Give the data below again, word for word.

*Stored items*:
===============

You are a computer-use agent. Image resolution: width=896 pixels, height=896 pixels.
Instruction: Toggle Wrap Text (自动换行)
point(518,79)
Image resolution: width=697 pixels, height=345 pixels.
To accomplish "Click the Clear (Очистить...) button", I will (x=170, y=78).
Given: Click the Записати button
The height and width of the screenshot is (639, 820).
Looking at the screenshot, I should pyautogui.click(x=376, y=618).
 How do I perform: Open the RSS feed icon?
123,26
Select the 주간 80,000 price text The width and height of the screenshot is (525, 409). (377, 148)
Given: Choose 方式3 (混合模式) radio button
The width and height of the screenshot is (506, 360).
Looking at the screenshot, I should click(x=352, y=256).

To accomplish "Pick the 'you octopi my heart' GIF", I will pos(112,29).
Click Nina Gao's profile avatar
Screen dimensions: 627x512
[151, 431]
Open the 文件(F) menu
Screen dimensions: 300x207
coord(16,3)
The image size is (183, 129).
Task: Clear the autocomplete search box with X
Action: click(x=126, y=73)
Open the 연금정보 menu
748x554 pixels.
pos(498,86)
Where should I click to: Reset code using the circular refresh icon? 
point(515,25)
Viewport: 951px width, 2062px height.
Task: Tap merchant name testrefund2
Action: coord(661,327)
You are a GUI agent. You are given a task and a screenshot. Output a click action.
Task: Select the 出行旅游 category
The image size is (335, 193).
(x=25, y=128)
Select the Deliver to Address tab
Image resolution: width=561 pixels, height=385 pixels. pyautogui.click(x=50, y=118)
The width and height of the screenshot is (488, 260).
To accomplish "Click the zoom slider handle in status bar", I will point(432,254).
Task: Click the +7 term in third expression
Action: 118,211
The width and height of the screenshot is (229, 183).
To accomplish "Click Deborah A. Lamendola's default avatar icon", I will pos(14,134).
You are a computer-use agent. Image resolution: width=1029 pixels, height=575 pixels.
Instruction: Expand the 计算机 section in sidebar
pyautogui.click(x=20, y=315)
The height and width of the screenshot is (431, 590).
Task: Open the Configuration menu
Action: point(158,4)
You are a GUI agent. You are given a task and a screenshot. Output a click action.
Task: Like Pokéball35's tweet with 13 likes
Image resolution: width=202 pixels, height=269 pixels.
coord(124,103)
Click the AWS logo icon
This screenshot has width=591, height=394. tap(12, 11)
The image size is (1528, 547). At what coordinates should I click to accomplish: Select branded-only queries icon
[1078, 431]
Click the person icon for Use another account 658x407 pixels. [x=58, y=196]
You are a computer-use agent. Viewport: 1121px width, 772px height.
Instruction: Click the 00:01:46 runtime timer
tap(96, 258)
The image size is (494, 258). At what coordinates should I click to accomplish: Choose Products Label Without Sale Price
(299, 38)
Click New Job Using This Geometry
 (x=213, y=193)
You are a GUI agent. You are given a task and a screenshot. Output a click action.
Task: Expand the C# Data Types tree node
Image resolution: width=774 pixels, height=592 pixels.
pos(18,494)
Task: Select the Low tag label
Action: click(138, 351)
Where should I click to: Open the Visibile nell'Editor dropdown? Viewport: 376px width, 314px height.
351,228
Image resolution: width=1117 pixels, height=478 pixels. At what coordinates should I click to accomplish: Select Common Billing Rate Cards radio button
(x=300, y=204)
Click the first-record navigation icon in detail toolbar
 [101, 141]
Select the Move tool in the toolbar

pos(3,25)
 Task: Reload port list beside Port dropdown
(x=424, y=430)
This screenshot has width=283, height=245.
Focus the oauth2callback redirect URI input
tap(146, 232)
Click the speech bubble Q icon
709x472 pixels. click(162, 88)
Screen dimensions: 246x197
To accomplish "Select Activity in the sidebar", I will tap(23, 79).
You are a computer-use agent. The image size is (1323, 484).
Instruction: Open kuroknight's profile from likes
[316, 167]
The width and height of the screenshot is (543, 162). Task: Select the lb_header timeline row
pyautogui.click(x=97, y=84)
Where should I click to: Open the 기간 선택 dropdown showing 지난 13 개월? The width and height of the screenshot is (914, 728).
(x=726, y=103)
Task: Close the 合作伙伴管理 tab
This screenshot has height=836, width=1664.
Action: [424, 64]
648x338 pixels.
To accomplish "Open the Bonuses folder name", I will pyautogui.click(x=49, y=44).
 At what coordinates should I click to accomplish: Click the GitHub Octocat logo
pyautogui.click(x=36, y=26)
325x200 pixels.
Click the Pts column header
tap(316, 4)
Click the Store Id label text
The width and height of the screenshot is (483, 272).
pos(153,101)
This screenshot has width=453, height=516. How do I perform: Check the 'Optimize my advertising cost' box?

===============

*Exercise solution*:
You are a computer-use agent. Image resolution: width=896 pixels, height=896 pixels.
Instruction: Toggle Wrap Text (自动换行)
point(518,79)
Image resolution: width=697 pixels, height=345 pixels.
To accomplish "Click the Clear (Очистить...) button", I will (x=170, y=78).
Given: Click the Записати button
The height and width of the screenshot is (639, 820).
Looking at the screenshot, I should pyautogui.click(x=376, y=618).
 How do I perform: Open the RSS feed icon?
123,26
Select the 주간 80,000 price text The width and height of the screenshot is (525, 409). (377, 148)
Given: Choose 方式3 (混合模式) radio button
The width and height of the screenshot is (506, 360).
Looking at the screenshot, I should click(x=352, y=256).

To accomplish "Pick the 'you octopi my heart' GIF", I will pos(112,29).
Click Nina Gao's profile avatar
Screen dimensions: 627x512
[151, 431]
Open the 文件(F) menu
Screen dimensions: 300x207
coord(16,3)
The image size is (183, 129).
Task: Clear the autocomplete search box with X
Action: click(x=126, y=73)
Open the 연금정보 menu
748x554 pixels.
pos(498,86)
Where should I click to: Reset code using the circular refresh icon? 
point(515,25)
Viewport: 951px width, 2062px height.
Task: Tap merchant name testrefund2
Action: coord(661,327)
You are a GUI agent. You are given a task and a screenshot. Output a click action.
Task: Select the 出行旅游 category
The image size is (335, 193).
(x=25, y=128)
Select the Deliver to Address tab
Image resolution: width=561 pixels, height=385 pixels. pyautogui.click(x=50, y=118)
The width and height of the screenshot is (488, 260).
To accomplish "Click the zoom slider handle in status bar", I will point(432,254).
Task: Click the +7 term in third expression
Action: 118,211
The width and height of the screenshot is (229, 183).
To accomplish "Click Deborah A. Lamendola's default avatar icon", I will pos(14,134).
You are a computer-use agent. Image resolution: width=1029 pixels, height=575 pixels.
Instruction: Expand the 计算机 section in sidebar
pyautogui.click(x=20, y=315)
The height and width of the screenshot is (431, 590).
Task: Open the Configuration menu
Action: point(158,4)
You are a GUI agent. You are given a task and a screenshot. Output a click action.
Task: Like Pokéball35's tweet with 13 likes
Image resolution: width=202 pixels, height=269 pixels.
coord(124,103)
Click the AWS logo icon
This screenshot has width=591, height=394. tap(12, 11)
The image size is (1528, 547). At what coordinates should I click to accomplish: Select branded-only queries icon
[1078, 431]
Click the person icon for Use another account 658x407 pixels. [x=58, y=196]
You are a computer-use agent. Viewport: 1121px width, 772px height.
Instruction: Click the 00:01:46 runtime timer
tap(96, 258)
The image size is (494, 258). At what coordinates should I click to accomplish: Choose Products Label Without Sale Price
(299, 38)
Click New Job Using This Geometry
 (x=213, y=193)
You are a GUI agent. You are given a task and a screenshot. Output a click action.
Task: Expand the C# Data Types tree node
Image resolution: width=774 pixels, height=592 pixels.
pos(18,494)
Task: Select the Low tag label
Action: click(138, 351)
Where should I click to: Open the Visibile nell'Editor dropdown? Viewport: 376px width, 314px height.
351,228
Image resolution: width=1117 pixels, height=478 pixels. At what coordinates should I click to accomplish: Select Common Billing Rate Cards radio button
(x=300, y=204)
Click the first-record navigation icon in detail toolbar
 [101, 141]
Select the Move tool in the toolbar

pos(3,25)
 Task: Reload port list beside Port dropdown
(x=424, y=430)
This screenshot has width=283, height=245.
Focus the oauth2callback redirect URI input
tap(146, 232)
Click the speech bubble Q icon
709x472 pixels. click(162, 88)
Screen dimensions: 246x197
To accomplish "Select Activity in the sidebar", I will tap(23, 79).
You are a computer-use agent. The image size is (1323, 484).
Instruction: Open kuroknight's profile from likes
[316, 167]
The width and height of the screenshot is (543, 162). Task: Select the lb_header timeline row
pyautogui.click(x=97, y=84)
Where should I click to: Open the 기간 선택 dropdown showing 지난 13 개월? The width and height of the screenshot is (914, 728).
(x=726, y=103)
Task: Close the 合作伙伴管理 tab
This screenshot has height=836, width=1664.
Action: [424, 64]
648x338 pixels.
To accomplish "Open the Bonuses folder name", I will pyautogui.click(x=49, y=44).
 At what coordinates should I click to accomplish: Click the GitHub Octocat logo
pyautogui.click(x=36, y=26)
325x200 pixels.
Click the Pts column header
tap(316, 4)
Click the Store Id label text
The width and height of the screenshot is (483, 272).
pos(153,101)
This screenshot has width=453, height=516. How do I perform: Check the 'Optimize my advertising cost' box?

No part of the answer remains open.